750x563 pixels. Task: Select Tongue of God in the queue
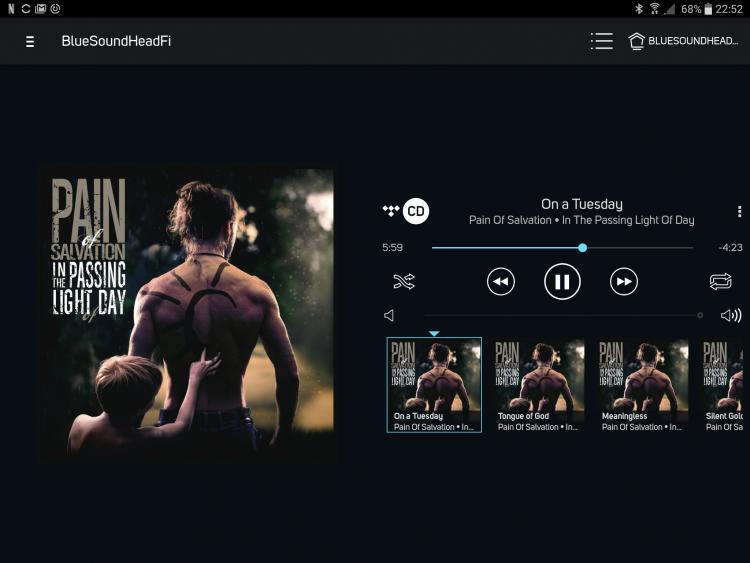pos(539,386)
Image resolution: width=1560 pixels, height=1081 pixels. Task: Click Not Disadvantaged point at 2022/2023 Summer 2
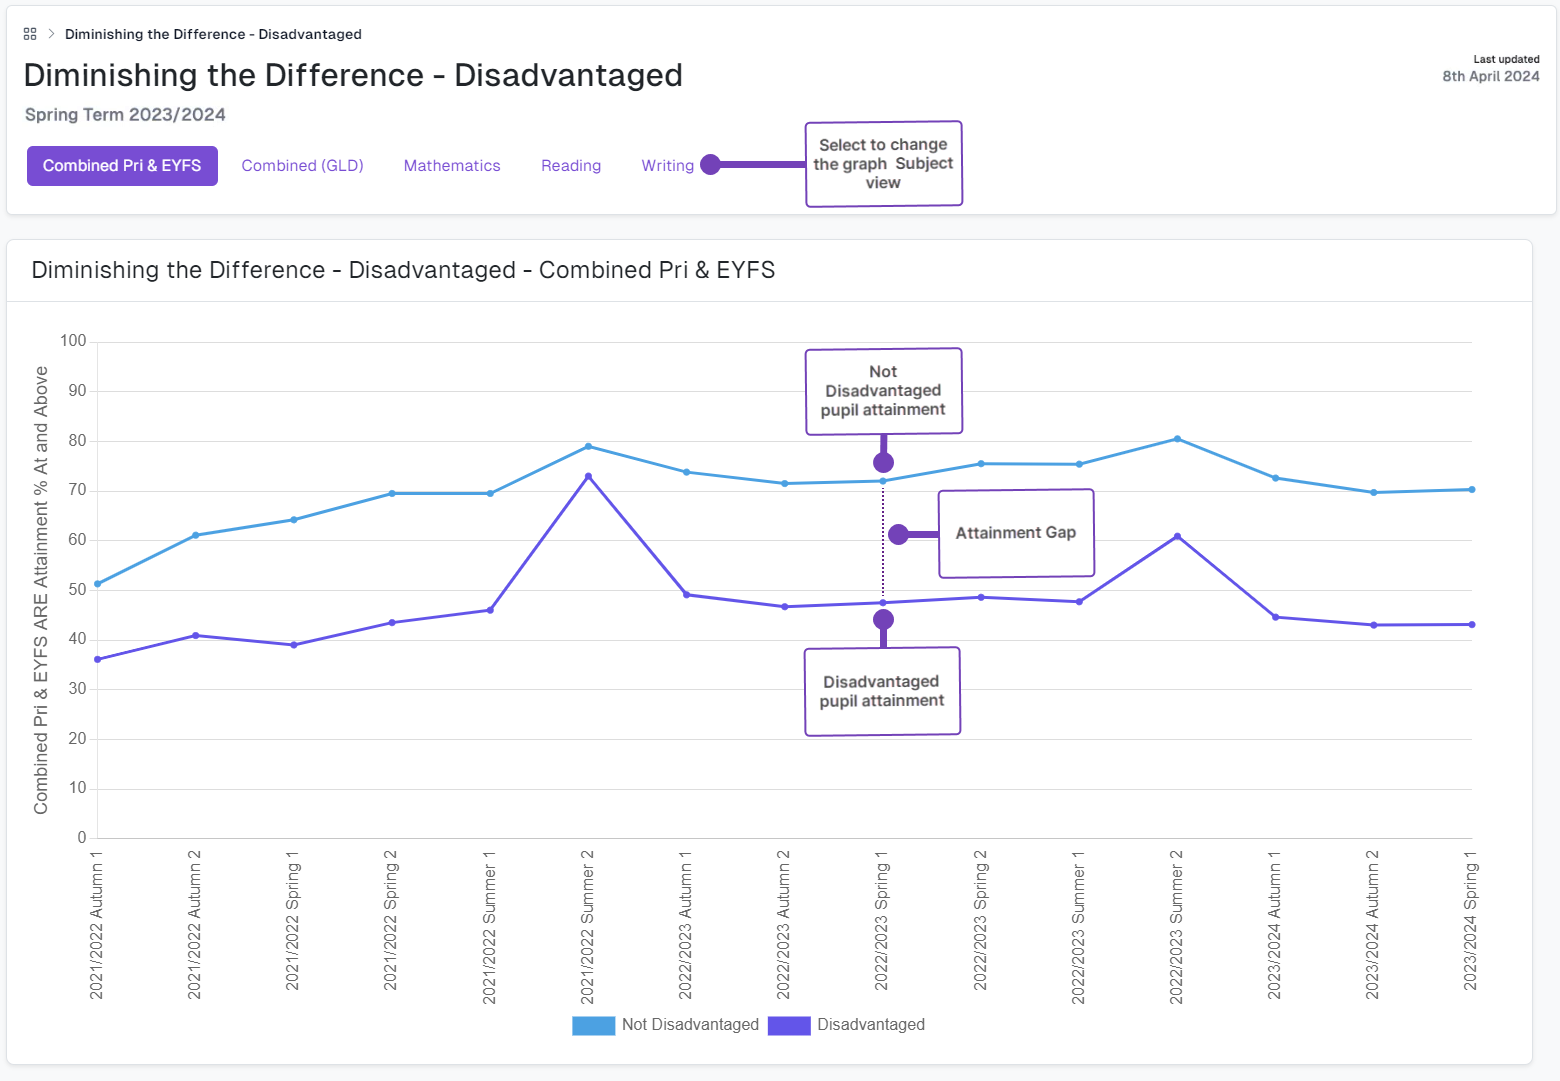coord(1177,439)
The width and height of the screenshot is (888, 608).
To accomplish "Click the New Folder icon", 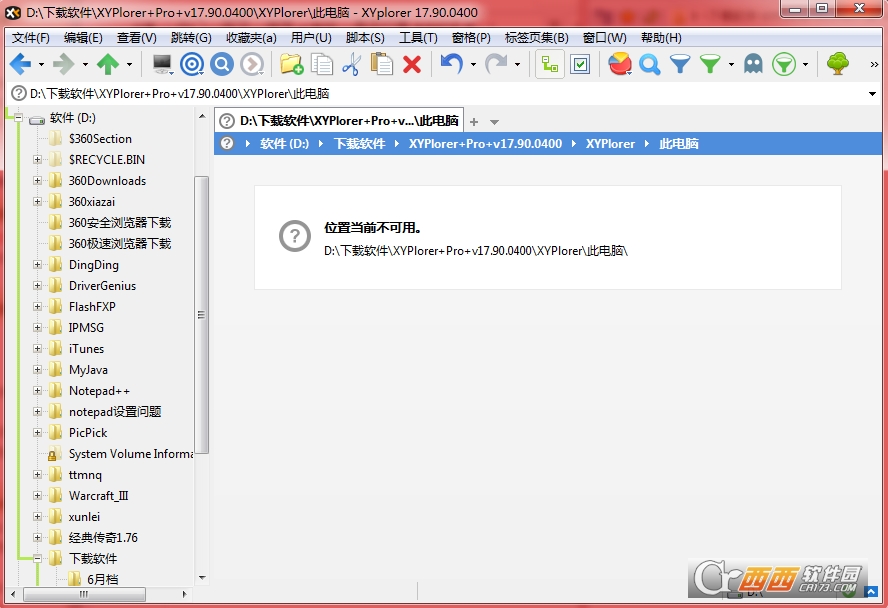I will click(x=291, y=64).
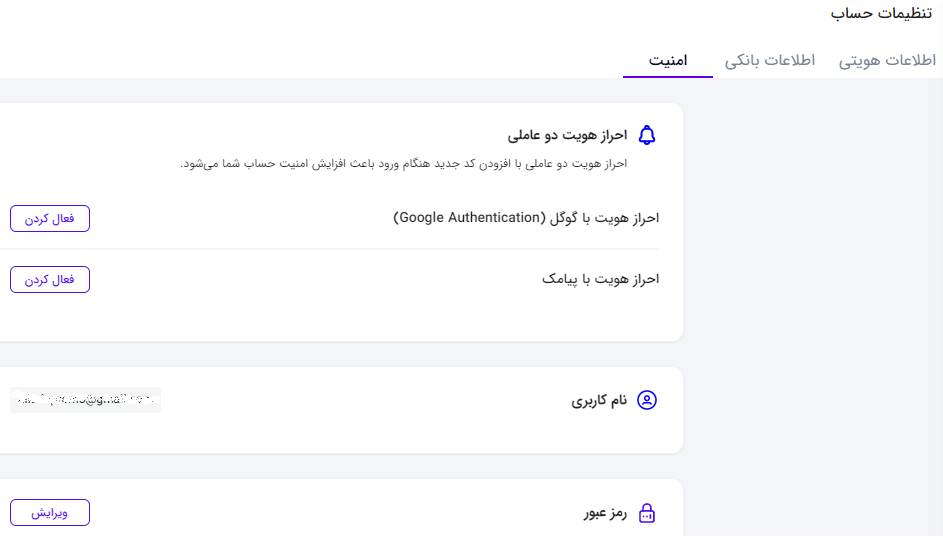This screenshot has height=540, width=943.
Task: Click the تنظیمات حساب page title
Action: (881, 13)
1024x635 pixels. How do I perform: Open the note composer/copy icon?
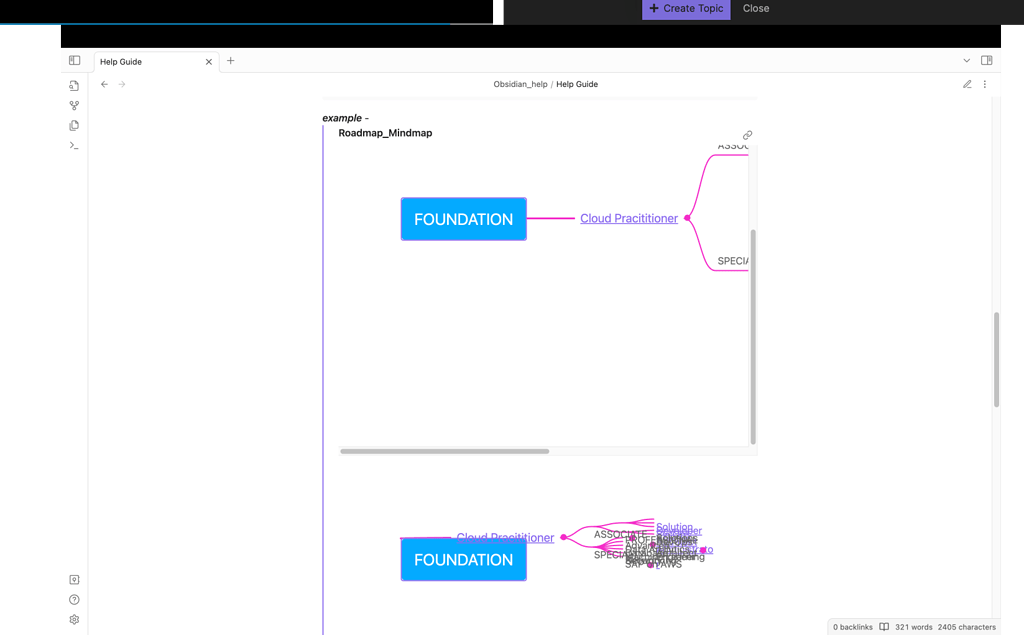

----------------

Only an exact copy is wanted: the lines from the opening of the material through the line that has "The width and", minus any pictures.

▶ _EXERCISE ANSWER_:
750x563 pixels. Task: Select Tongue of God in the queue
pos(539,386)
Image resolution: width=1560 pixels, height=1081 pixels. Task: Click Not Disadvantaged point at 2022/2023 Summer 2
coord(1177,439)
The width and height of the screenshot is (888, 608).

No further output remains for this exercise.